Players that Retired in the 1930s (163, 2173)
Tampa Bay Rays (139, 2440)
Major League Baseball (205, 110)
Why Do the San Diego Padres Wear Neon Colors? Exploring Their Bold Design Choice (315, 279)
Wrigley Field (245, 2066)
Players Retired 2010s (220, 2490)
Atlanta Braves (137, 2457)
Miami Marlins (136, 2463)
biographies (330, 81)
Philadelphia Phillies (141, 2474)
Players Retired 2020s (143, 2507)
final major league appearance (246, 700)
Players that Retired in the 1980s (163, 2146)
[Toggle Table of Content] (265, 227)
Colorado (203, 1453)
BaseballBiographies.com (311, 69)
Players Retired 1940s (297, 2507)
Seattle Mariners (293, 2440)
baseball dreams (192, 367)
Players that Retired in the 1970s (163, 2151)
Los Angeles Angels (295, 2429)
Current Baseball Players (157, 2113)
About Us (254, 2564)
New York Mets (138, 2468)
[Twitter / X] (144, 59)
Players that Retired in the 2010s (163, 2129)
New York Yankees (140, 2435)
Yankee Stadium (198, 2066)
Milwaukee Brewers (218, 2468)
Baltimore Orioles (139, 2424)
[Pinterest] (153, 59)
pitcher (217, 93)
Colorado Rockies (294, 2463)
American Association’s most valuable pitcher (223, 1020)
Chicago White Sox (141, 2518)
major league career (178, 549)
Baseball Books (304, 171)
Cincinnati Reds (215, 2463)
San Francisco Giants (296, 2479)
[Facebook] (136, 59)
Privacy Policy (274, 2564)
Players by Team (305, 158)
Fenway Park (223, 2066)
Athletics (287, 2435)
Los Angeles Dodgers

> [EXERCISE DESCRIPTION]:
Word for word, repeat every record.

> [REPLY]:
Players that Retired in the 1930s (163, 2173)
Tampa Bay Rays (139, 2440)
Major League Baseball (205, 110)
Why Do the San Diego Padres Wear Neon Colors? Exploring Their Bold Design Choice (315, 279)
Wrigley Field (245, 2066)
Players Retired 2010s (220, 2490)
Atlanta Braves (137, 2457)
Miami Marlins (136, 2463)
biographies (330, 81)
Philadelphia Phillies (141, 2474)
Players Retired 2020s (143, 2507)
final major league appearance (246, 700)
Players that Retired in the 1980s (163, 2146)
[Toggle Table of Content] (265, 227)
Colorado (203, 1453)
BaseballBiographies.com (311, 69)
Players Retired 1940s (297, 2507)
Seattle Mariners (293, 2440)
baseball dreams (192, 367)
Players that Retired in the 1970s (163, 2151)
Los Angeles Angels (295, 2429)
Current Baseball Players (157, 2113)
About Us (254, 2564)
New York Mets (138, 2468)
[Twitter / X] (144, 59)
Players that Retired in the 2010s (163, 2129)
New York Yankees (140, 2435)
Yankee Stadium (198, 2066)
Milwaukee Brewers (218, 2468)
Baltimore Orioles (139, 2424)
[Pinterest] (153, 59)
pitcher (217, 93)
Colorado Rockies (294, 2463)
American Association’s most valuable pitcher (223, 1020)
Chicago White Sox (141, 2518)
major league career (178, 549)
Baseball Books (304, 171)
Cincinnati Reds (215, 2463)
San Francisco Giants (296, 2479)
[Facebook] (136, 59)
Privacy Policy (274, 2564)
Players by Team (305, 158)
Fenway Park (223, 2066)
Athletics (287, 2435)
Los Angeles Dodgers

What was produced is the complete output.